The graph itself should be validated.

Checks:
- no dangling references
- no cycles in acyclic graphs
- valid slot indexes
- backward only visits reachable nodes
- gradients reset correctly
- tape reuse preserves correctness

Minimal invariant:

```text
Every backward rule reads valid primal values and writes valid gradient slots.
```

Violating this usually produces silent corruption.

## Test Organization

A practical AD engine should separate tests by level.

| Test type | Purpose |
|---|---|
| Operator unit tests | Validate local derivative rules |
| Graph tests | Validate traversal and accumulation |
| Numerical tests | Validate stability |
| Randomized tests | Explore broad input space |
| Tensor shape tests | Validate broadcasting and reductions |
| End-to-end optimization tests | Validate realistic training behavior |
| Regression tests | Prevent performance and correctness regressions |

Operator-level tests should dominate. Most AD failures originate there.

## End-to-End Validation

Eventually the engine should optimize a real objective successfully.

Simple example:

$$
f(x) = (x-3)^2
$$

Gradient descent:

```go
x := 0.0

for i := 0; i < 100; i++ {
    var tape Tape

    xv := tape.Var(x)

    diff := tape.Sub(xv, tape.Const(3))
    loss := tape.Mul(diff, diff)

    tape.Backward(loss)

    x -= 0.1 * tape.Grads[xv]
}
```

Expected:

```text
x approaches 3
```

This does not prove the engine is correct, but it validates that gradients are directionally useful.

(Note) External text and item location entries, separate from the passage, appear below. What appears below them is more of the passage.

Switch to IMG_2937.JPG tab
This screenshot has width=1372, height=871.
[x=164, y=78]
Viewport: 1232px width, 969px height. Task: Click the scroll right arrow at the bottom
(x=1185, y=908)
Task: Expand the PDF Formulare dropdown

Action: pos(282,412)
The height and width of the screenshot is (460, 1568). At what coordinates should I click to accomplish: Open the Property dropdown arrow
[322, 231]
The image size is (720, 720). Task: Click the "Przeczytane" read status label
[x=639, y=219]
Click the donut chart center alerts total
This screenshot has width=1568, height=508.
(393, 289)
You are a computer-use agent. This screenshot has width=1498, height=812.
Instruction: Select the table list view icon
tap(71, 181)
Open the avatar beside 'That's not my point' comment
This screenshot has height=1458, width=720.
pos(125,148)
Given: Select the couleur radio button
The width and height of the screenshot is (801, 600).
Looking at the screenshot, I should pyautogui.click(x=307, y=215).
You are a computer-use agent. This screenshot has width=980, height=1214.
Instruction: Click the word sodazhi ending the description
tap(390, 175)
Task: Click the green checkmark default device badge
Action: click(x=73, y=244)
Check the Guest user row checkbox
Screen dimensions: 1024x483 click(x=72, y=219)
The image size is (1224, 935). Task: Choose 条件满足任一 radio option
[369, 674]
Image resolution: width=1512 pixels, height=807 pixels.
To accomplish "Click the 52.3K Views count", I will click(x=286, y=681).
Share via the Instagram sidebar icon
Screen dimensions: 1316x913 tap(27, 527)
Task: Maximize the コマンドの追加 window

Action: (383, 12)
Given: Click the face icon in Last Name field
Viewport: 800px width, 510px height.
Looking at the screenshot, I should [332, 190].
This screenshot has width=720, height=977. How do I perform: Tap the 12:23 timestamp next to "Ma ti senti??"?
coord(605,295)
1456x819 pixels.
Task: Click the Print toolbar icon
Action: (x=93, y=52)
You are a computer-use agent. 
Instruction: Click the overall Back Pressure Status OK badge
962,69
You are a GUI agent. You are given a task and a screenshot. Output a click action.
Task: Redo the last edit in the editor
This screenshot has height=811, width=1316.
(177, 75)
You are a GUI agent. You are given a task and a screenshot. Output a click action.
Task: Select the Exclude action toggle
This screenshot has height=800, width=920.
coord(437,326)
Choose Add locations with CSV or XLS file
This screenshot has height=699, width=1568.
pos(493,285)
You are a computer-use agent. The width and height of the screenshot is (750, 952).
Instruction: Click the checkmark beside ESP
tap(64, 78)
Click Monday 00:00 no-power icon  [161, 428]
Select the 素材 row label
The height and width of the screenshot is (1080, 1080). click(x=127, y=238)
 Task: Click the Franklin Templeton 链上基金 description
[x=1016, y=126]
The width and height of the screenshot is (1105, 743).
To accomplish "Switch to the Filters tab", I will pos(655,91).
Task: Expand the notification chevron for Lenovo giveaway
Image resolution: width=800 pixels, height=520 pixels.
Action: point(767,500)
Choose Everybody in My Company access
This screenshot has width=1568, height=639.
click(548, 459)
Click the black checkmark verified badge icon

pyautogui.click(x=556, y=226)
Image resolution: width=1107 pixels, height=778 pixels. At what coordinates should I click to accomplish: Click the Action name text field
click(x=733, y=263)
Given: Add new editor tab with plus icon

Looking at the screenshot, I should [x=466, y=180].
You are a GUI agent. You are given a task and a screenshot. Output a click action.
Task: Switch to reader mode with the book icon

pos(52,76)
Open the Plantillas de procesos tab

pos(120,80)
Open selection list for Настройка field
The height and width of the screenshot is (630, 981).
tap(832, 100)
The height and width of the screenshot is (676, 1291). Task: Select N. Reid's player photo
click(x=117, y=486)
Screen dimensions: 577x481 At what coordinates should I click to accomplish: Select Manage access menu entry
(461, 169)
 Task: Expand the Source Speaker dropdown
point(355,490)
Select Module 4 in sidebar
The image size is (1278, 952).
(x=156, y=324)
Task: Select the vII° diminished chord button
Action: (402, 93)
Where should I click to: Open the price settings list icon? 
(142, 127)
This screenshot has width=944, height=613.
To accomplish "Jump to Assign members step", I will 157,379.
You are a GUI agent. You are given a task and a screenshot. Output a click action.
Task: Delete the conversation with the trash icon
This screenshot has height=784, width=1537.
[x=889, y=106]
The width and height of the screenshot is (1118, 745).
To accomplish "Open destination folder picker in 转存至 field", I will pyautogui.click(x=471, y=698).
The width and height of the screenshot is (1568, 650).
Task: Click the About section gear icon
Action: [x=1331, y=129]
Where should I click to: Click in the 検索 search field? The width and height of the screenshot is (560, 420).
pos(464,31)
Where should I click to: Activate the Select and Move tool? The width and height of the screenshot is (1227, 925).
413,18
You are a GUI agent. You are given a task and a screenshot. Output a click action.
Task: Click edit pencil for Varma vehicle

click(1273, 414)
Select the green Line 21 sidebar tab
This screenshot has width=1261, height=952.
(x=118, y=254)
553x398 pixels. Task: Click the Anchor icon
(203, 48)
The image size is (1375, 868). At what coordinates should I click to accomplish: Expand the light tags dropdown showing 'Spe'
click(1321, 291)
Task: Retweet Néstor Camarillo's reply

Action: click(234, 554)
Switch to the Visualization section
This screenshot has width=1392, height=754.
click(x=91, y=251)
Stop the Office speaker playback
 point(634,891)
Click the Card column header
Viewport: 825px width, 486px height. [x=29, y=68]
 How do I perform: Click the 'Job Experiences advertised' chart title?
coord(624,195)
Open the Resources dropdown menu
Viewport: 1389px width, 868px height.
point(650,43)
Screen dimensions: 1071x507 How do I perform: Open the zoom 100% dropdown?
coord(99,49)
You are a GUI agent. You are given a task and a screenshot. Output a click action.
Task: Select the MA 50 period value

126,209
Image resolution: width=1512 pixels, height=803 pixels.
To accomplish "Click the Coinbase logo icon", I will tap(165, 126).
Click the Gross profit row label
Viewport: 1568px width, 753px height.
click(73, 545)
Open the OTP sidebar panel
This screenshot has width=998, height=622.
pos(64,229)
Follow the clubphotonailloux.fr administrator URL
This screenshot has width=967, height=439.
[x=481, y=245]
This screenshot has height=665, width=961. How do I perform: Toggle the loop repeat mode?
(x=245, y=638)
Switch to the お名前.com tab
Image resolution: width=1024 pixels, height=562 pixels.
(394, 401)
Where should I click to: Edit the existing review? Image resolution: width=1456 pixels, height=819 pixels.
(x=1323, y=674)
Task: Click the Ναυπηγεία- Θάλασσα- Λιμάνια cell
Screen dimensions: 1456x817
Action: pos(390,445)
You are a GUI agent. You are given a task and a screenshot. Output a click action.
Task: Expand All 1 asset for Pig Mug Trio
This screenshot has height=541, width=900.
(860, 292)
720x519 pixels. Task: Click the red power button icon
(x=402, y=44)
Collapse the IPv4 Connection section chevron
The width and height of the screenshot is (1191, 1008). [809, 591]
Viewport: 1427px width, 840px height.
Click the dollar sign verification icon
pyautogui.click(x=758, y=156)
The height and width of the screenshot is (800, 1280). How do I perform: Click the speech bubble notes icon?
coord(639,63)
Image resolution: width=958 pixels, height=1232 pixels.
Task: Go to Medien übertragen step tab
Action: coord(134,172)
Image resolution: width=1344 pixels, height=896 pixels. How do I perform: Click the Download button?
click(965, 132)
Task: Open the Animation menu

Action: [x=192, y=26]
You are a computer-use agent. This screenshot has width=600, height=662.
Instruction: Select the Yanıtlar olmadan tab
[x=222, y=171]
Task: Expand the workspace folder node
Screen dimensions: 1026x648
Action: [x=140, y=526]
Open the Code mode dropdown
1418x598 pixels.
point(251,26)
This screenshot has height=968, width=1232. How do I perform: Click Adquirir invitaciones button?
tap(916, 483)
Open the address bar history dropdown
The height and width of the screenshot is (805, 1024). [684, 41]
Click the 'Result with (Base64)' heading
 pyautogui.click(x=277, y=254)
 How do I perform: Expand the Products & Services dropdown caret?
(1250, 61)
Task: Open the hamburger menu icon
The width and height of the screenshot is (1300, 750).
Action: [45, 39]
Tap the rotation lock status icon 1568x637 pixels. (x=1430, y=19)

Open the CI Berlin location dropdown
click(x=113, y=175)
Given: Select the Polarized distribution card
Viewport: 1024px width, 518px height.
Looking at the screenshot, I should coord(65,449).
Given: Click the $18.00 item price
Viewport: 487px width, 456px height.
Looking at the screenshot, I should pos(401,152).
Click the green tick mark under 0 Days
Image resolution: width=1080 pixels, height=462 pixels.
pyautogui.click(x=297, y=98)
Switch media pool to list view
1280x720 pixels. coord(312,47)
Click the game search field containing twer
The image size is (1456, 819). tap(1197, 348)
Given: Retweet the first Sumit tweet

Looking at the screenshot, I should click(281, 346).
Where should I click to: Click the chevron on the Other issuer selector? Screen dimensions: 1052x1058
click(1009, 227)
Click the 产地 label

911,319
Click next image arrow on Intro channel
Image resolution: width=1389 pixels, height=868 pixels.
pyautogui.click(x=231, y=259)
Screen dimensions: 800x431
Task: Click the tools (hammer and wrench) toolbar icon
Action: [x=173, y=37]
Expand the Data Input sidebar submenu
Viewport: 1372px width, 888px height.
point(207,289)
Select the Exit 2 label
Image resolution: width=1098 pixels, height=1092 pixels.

## Minimal Correctness Contract

A small reverse-mode engine should guarantee:

```text
Backward computes gradients consistent with the chain rule and local operator derivatives, up to floating point arithmetic.
```

Testing exists to validate this contract operationally.

No finite collection of tests proves correctness completely. But a layered testing strategy:
- operator tests
- finite differences
- randomized checks
- graph invariants
- end-to-end optimization

can make derivative failures rare, localizable, and reproducible.